Qui Roma – Memoria: lo sguardo di Anita B.

anita bLa volontà di tornare a vivere dopo la tragica esperienza di Auschwitz, il desiderio di raccontare e non far dimenticare la Shoah, la soffocante coltre di silenzio che molti sopravvissuti hanno trovato al loro ritorno dai campi di concentramento, il sogno di una vita nuova nel nascente Stato di Israele. Anita B., il film di Roberto Faenza presentato ieri in anteprima al cinema Barberini di Roma, apre diversi spunti di riflessione, toccando alcune delle tematiche centrali per il mondo ebraico nel dopo Shoah. Ispirato al romanzo di Edith Bruck Quanta stella c’è nel cielo, la pellicola, che ha ottenuto il patrocinio del Comitato di Coordinamento delle Celebrazioni in Ricordo della Shoah, verrà presentata il prossimo 27 gennaio al museo dello Yad Vashem di Gerusalemme.

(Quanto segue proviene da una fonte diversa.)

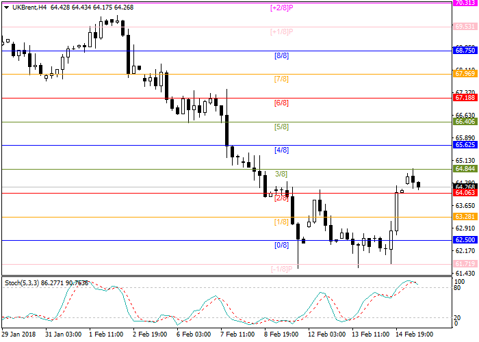Click the blue 62.500 price tag
Image resolution: width=479 pixels, height=342 pixels.
tap(465, 240)
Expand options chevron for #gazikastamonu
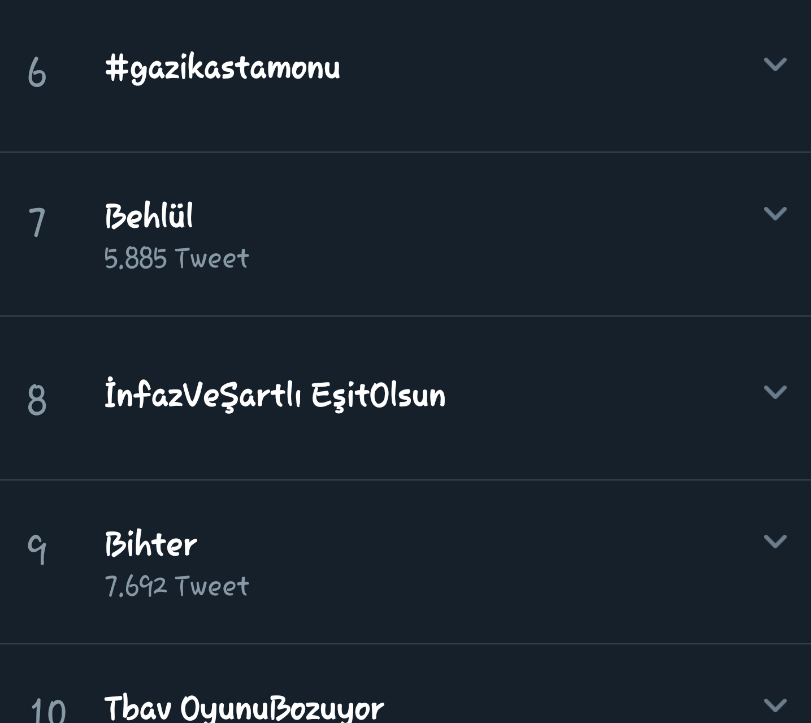811x723 pixels. pyautogui.click(x=775, y=64)
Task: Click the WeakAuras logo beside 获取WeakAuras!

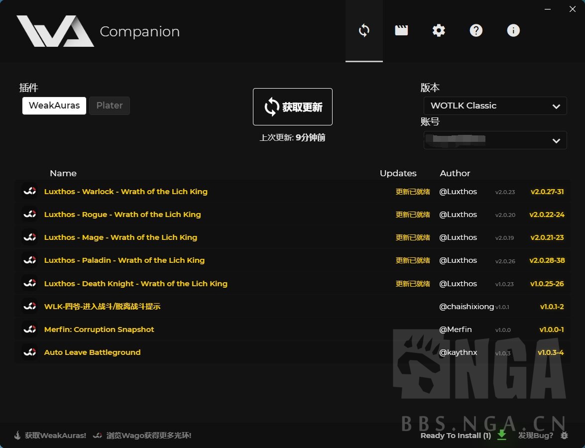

Accolto da un lungo applauso da parte del folto pubblico presente, tra cui il presidente UCEI Renzo Gattegna e il vicepresidente Giulio Disegni assieme all’ambasciatore Naor Gilon e al vicepresidente della Comunità ebraica di Roma Giacomo Moscati, Anita B. – prodotto da Jean Vigo Italia in collaborazione con Cinemaundici e Rai Cinema – racconta la storia di una giovane ebrea ungherese, sopravvissuta ai campi di concentramento, che prova a ricostruirsi una vita nella neonata Cecoslovacchia, controllata dall’Armata russa. Ospite della zia (l’attrice Andrea Osvart), l’adolescente, interpretata da Eline Powell, si troverà a scontrarsi con la barriera di silenzio dei famigliari di fronte alla sua volontà di raccontare l’esperienza nel campo di concentramento. Per Anita però la costruzione del futuro passa necessariamente dal conservare la memoria di ciò che è stato, ricordare la sofferenza, l’assassinio dei genitori. Consegnare all’oblio il vissuto della Shoah sarebbe un’ulteriore offesa alle milioni di vittime cadute sotto la mano dei nazifascisti.

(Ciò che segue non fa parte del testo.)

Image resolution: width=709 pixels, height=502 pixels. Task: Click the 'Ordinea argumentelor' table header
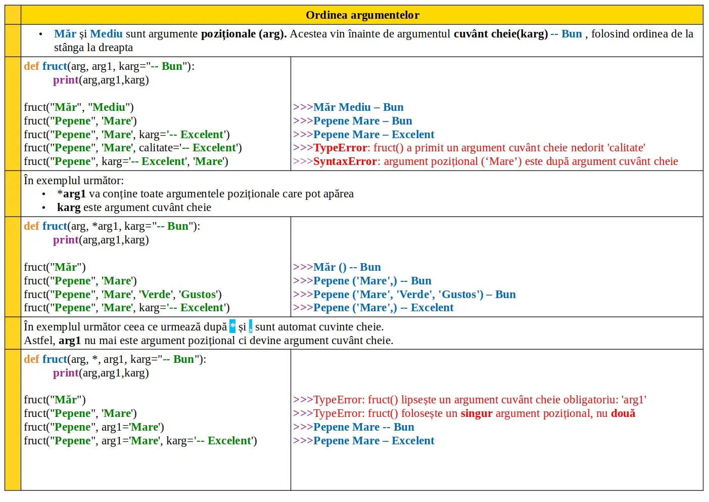coord(362,15)
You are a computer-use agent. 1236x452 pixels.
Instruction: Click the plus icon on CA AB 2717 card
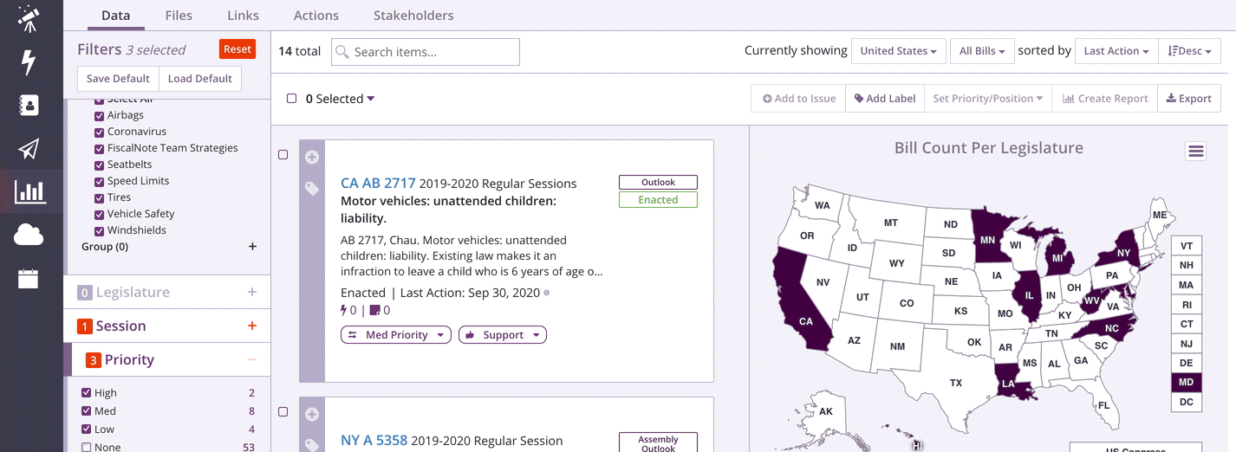pos(312,157)
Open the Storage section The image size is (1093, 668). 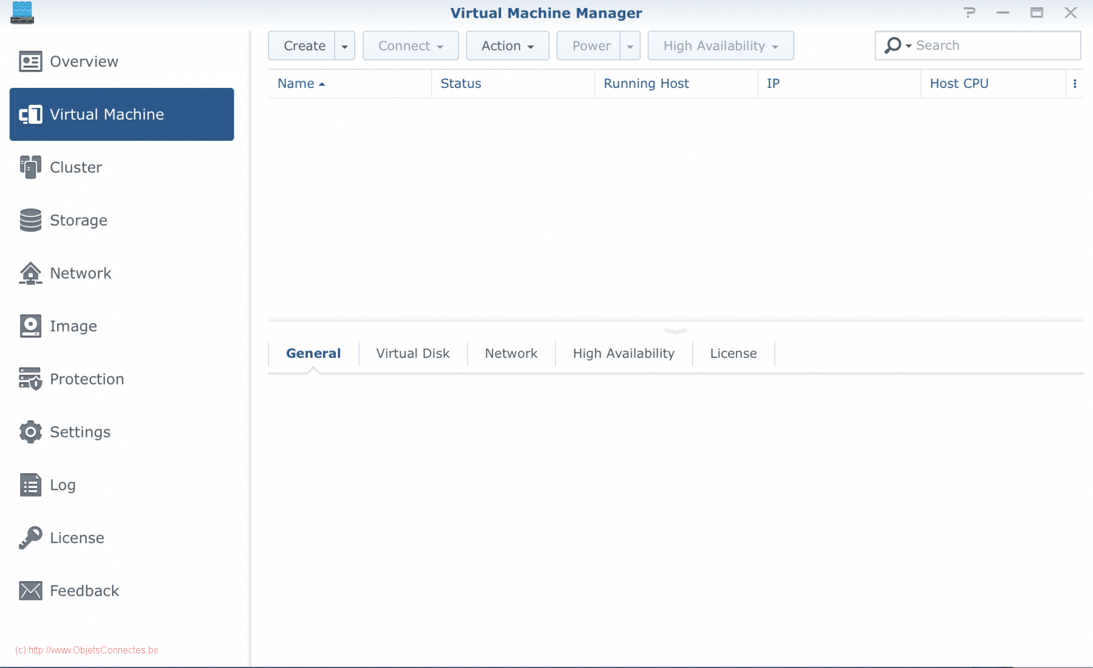click(78, 220)
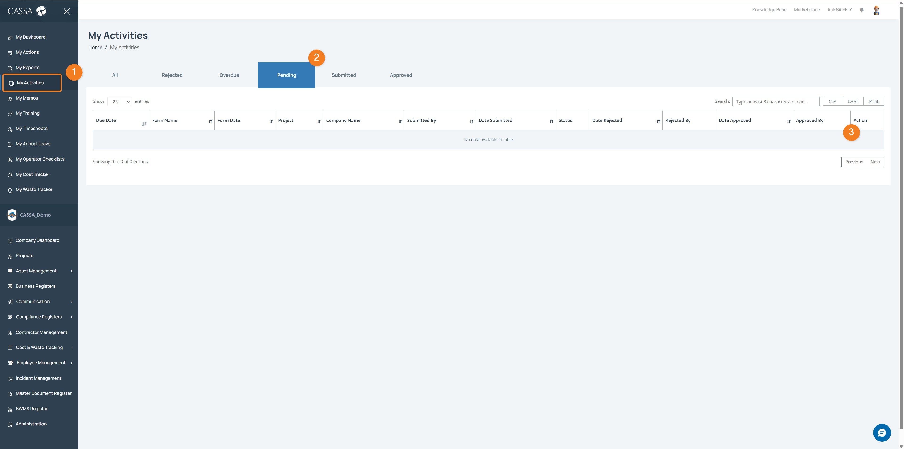
Task: Open the chat support bubble
Action: [x=882, y=433]
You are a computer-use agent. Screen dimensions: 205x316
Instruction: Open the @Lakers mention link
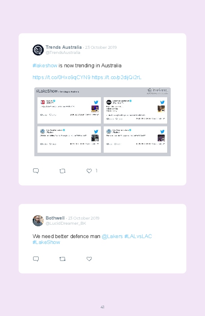tap(112, 236)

In questo quadro di riflessione sul ruolo della Memoria, si inserisce poi la difficoltosa storia d’amore tra la protagonista e il cognato Eli (Robert Sheehan). Un rapporto che porterà Anita a una precoce maternità e alla delusione amorosa. Sullo sfondo, il sogno di Gerusalemme, di Eretz Israel, il luogo dove far rinascere, con il bambino in grembo, la speranza. Un nuovo mondo dove abbandonare l’Europa delle leggi razziste, della deportazione, dell’odio antiebraico. Quell’Europa, bagaglio di dolorosi ricordi che Anita vuole comunque portare con sé perché “senza memoria non c’è futuro”.

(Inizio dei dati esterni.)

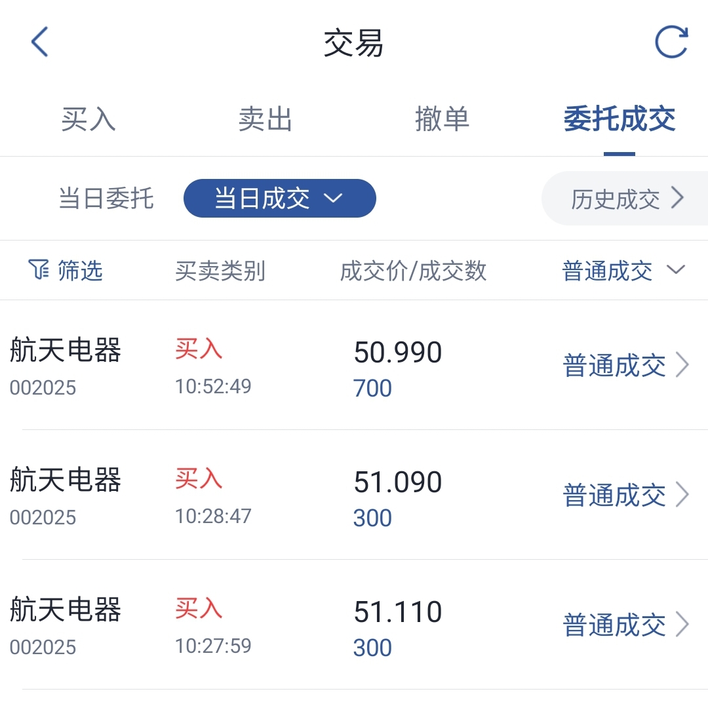The width and height of the screenshot is (708, 702).
Task: Select the 委托成交 tab
Action: [x=619, y=120]
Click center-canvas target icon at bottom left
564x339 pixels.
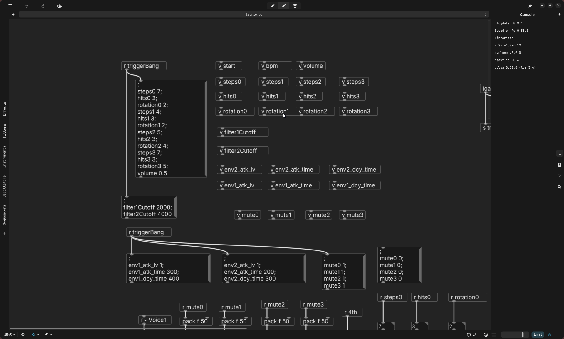(x=23, y=335)
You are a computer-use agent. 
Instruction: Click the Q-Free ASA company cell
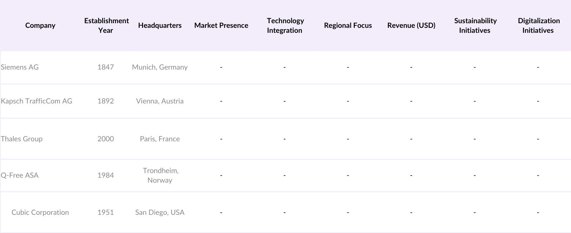coord(20,175)
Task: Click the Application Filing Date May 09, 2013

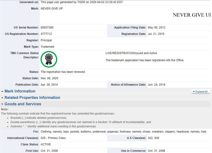Action: (x=157, y=28)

“Mi interessava portare sullo schermo il ritorno alla vita normale dopo Auschwitz, perché c’è un vuoto cinematografico su questo argomento”, ha spiegato il regista Faenza negli scorsi giorni, sottolineando peraltro come lo strumento cinematografico sia utile a tenere in vita la memoria. Il film di Faenza ha ricevuto l’apprezzamento del presidente della Repubblica Giorgio Napolitano che ha inviato un messaggio per l’anteprima romana, lodando le nuove prospettive aperte dalla pellicola sugli eventi dopo la Shoah. Il presidente Napolitano ha inoltre colto l’occasione per esprimere la sua solidarietà alle comunità ebraiche italiane.